To: Valueman who wrote (4991)12/9/1998 8:56:00 AM
From: jopawa  Read Replies (1) | Respond to of 10852
 
Wednesday December 9 2:34 AM ET

Pentagon Says Hughes Gave Too Much Data To China
WASHINGTON (Reuters) - A preliminary Defense Department report found that Hughes Electronics Corp. gave China information potentially damaging to U.S. national security after a Chinese rocket carrying a Hughes-built commercial satellite crashed in 1995, The Washington Post said Wednesday.

The Post quoted administration officials as saying the Pentagon concluded that Hughes ''went well beyond what should have been allowed'' when it told China the crash was caused by problems with the rocket's fairing, a heat-resistant shroud covering the satellite.

One official told the paper that top Pentagon officials wanted additional questions answered before a final report was sent to Congress.

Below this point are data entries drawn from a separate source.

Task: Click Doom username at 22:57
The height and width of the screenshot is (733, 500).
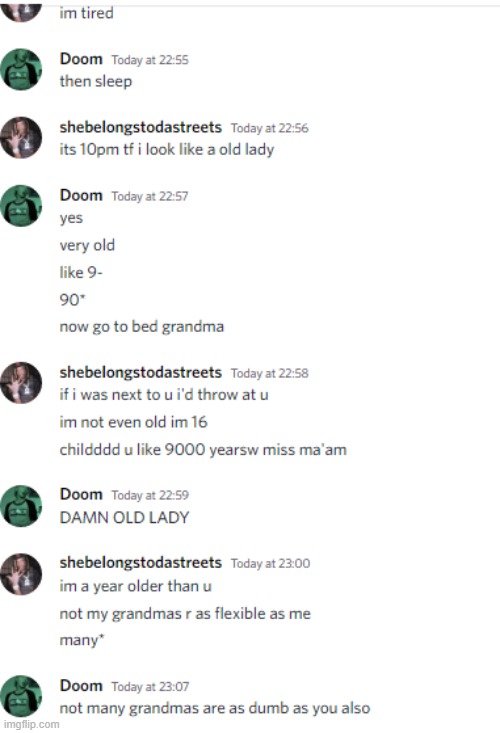Action: (x=81, y=195)
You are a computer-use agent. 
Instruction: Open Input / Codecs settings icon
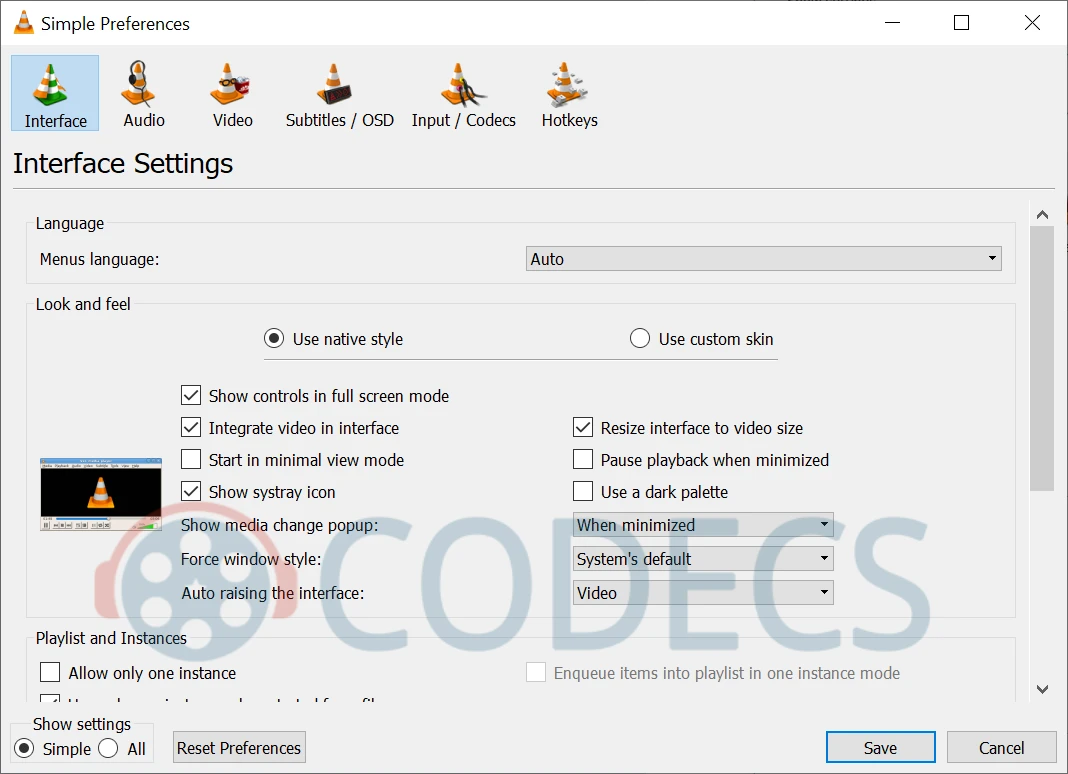tap(463, 85)
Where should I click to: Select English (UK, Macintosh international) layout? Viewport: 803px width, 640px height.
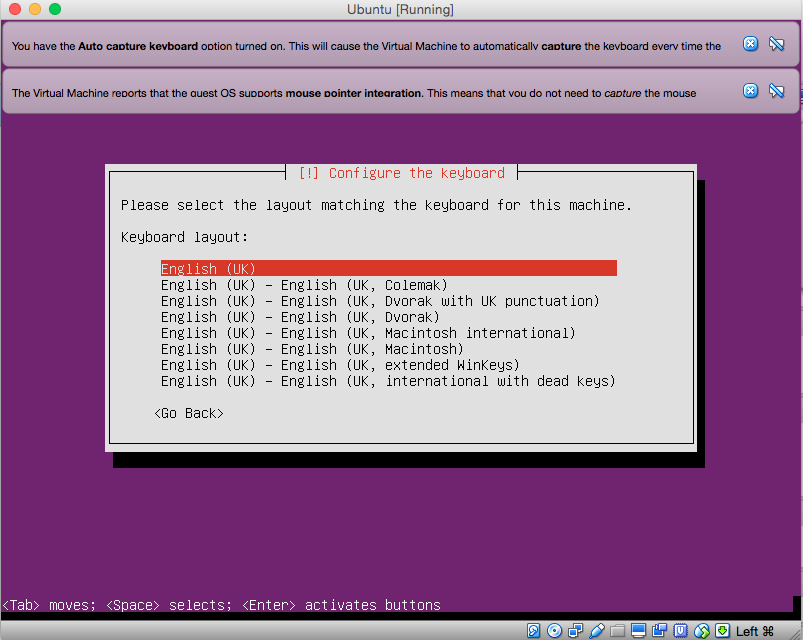tap(368, 333)
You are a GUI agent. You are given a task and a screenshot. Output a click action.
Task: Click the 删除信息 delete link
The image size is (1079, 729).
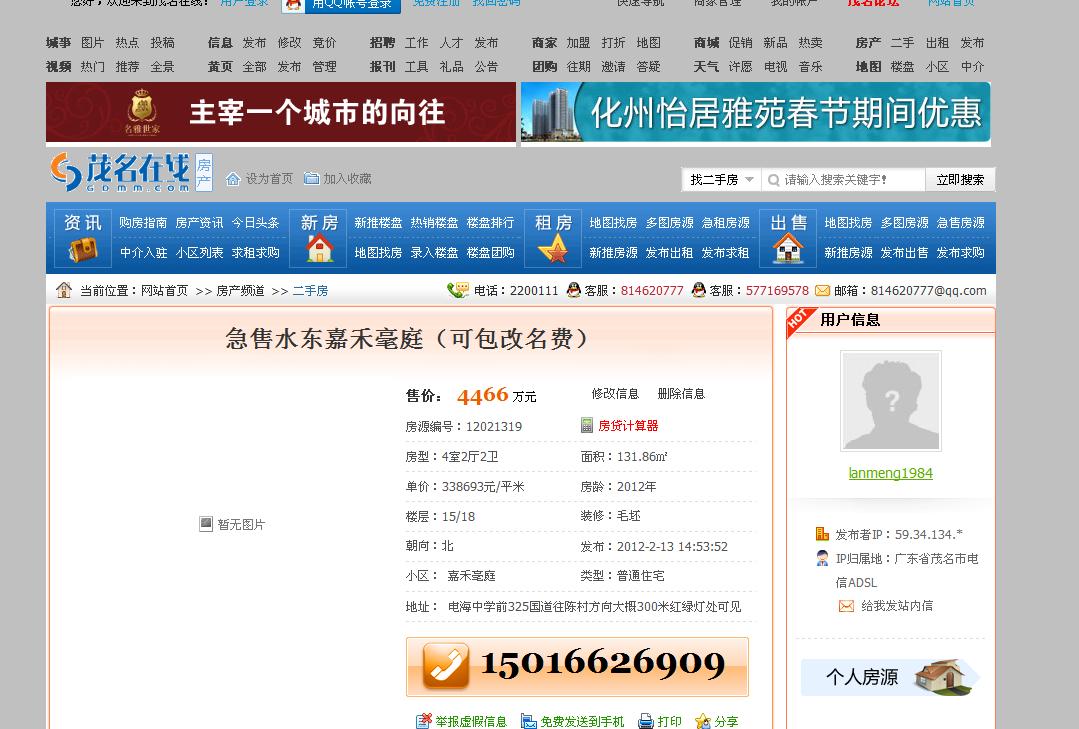point(681,394)
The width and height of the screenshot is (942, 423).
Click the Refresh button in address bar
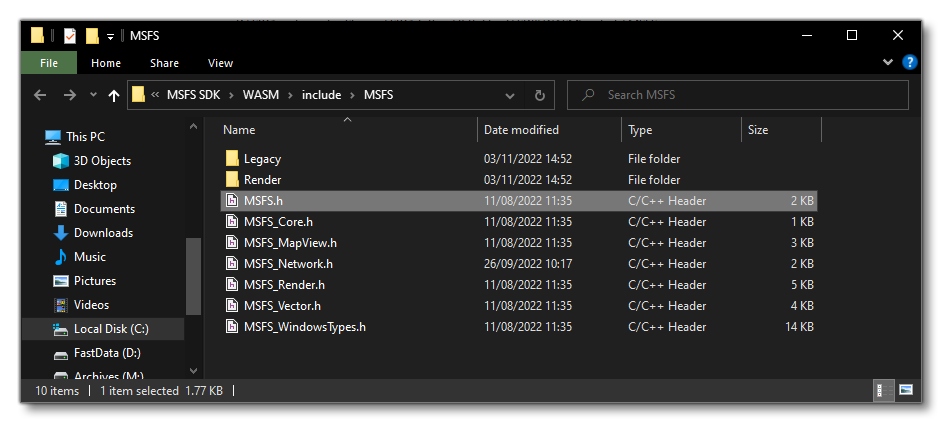click(539, 96)
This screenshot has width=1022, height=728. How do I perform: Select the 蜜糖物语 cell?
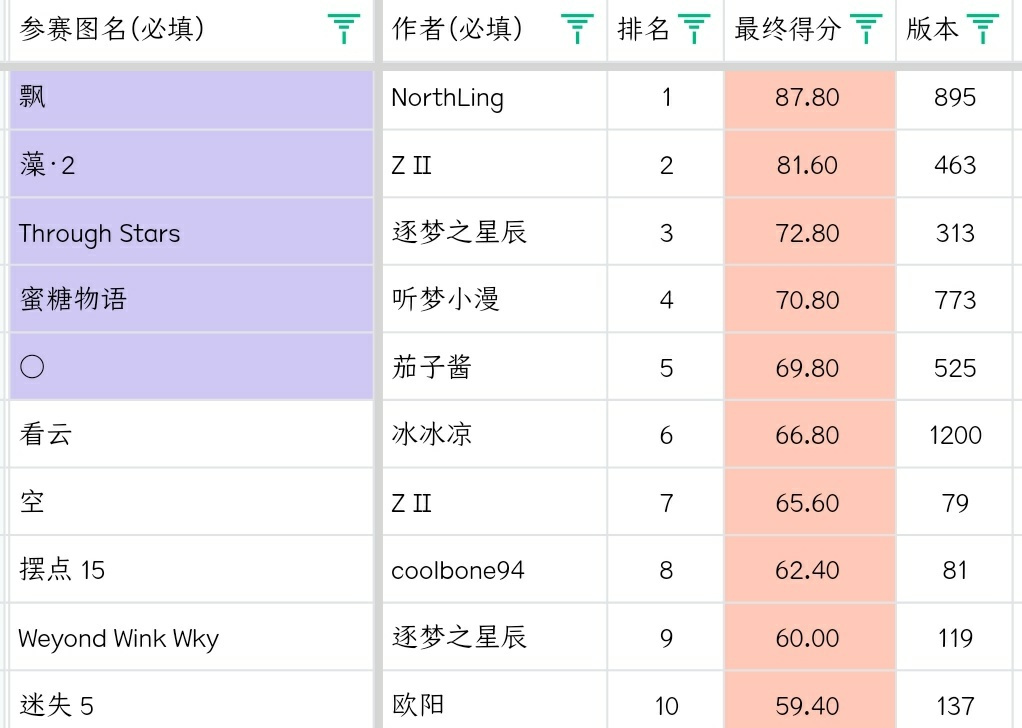[191, 300]
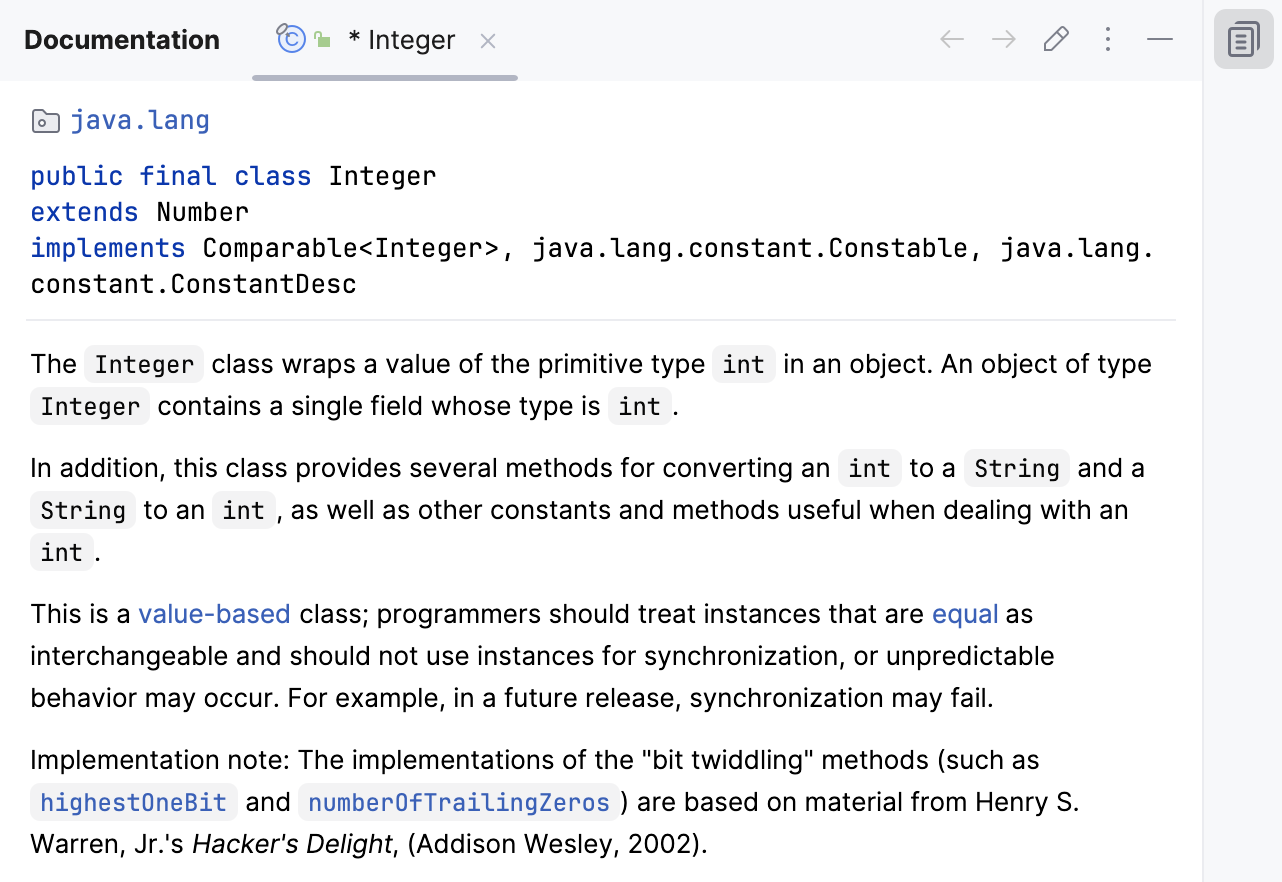The height and width of the screenshot is (882, 1282).
Task: Click the Documentation panel title
Action: pos(122,40)
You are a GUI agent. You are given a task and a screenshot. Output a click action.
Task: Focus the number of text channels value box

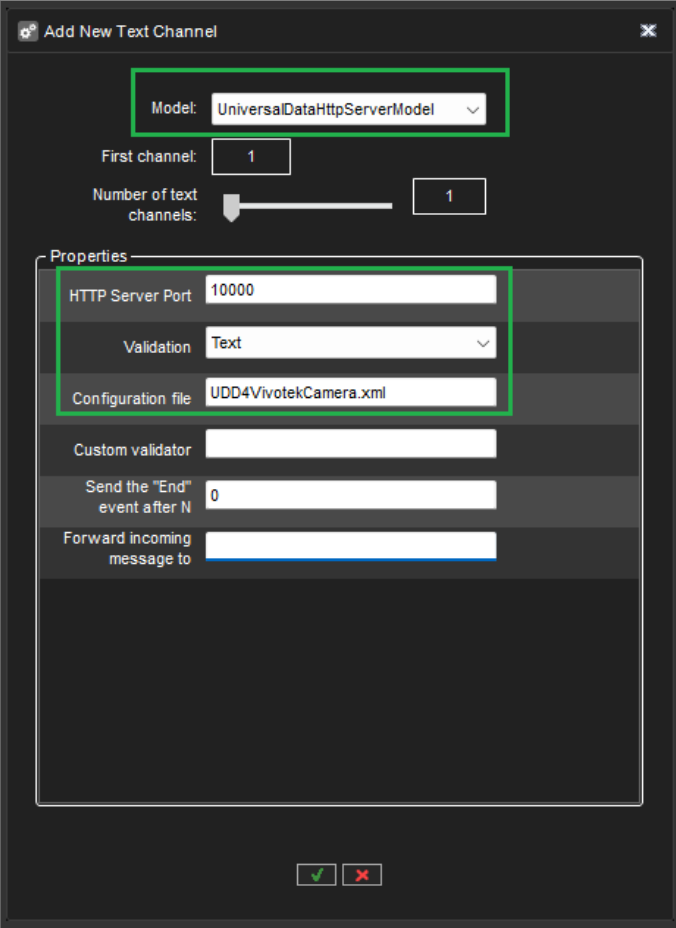pos(449,197)
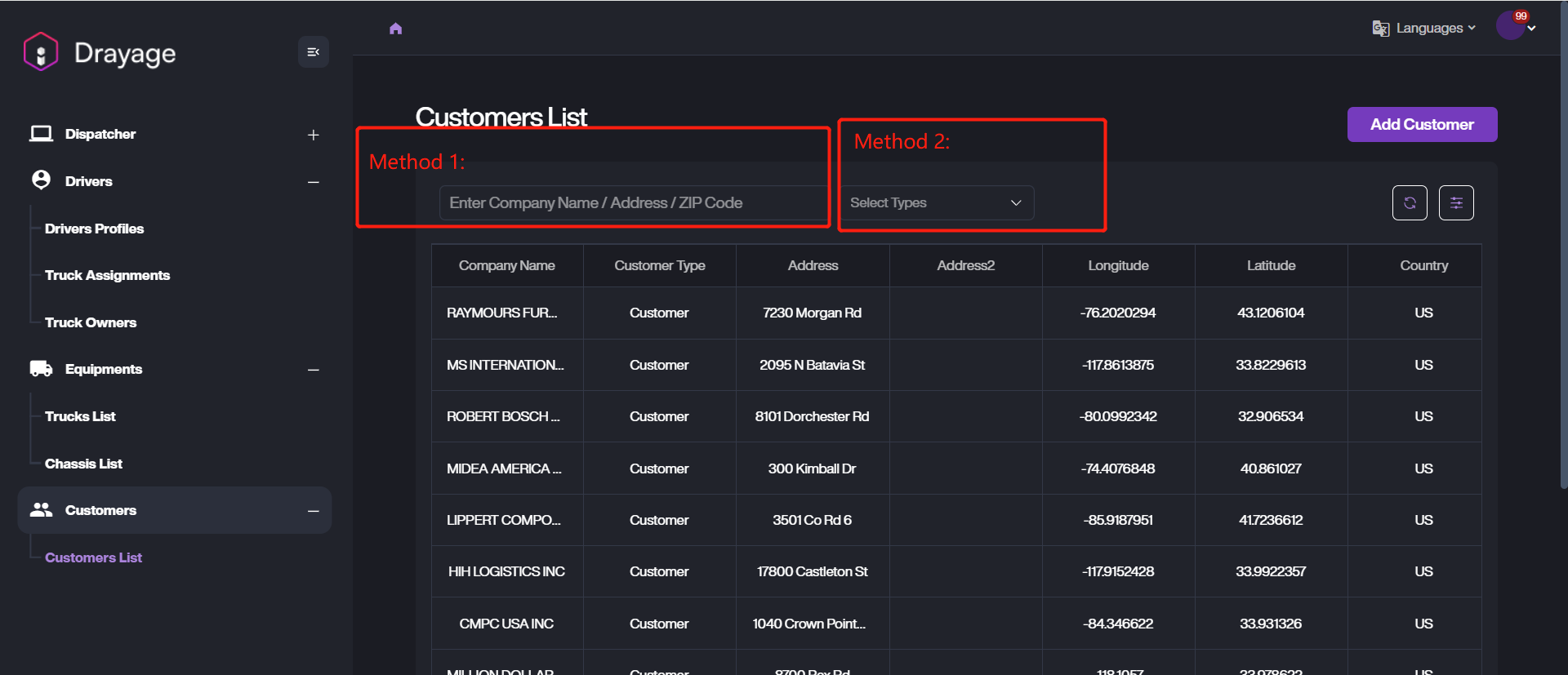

The report was prepared by Air Force Intelligence and the Defense Technology Security Administration at the request of two congressional committees investigating the transfer of sensitive space technology to China.

The Post quoted a Hughes spokesman who said that no one at the company had seen the report but that it stood by earlier statements that it had not transferred any information that China could use to improve its ballistic missiles. Ballistic missiles do not have fairings.

Hughes and Loral Space & Communications Ltd (NYSE:LOR - news). are under investigation by the Justice Department and two congressional committees for their role in transferring technology to the Chinese after satellites belonging to Hughes and Loral were destroyed in two Chinese rocket explosions.

The Hughes satellite was to have been launched into space in 1995, but the Chinese Long March rocket carrying it exploded only seconds after takeoff, prompting Chinese officials to blame the satellite.

Hughes asked for and received permission from the Commerce Department to discuss its views on what happened, although the company was told to be careful not to disclose rocketry data that could assist Beijing in developing military missiles.

Hughes says its conversations with the Chinese were very general.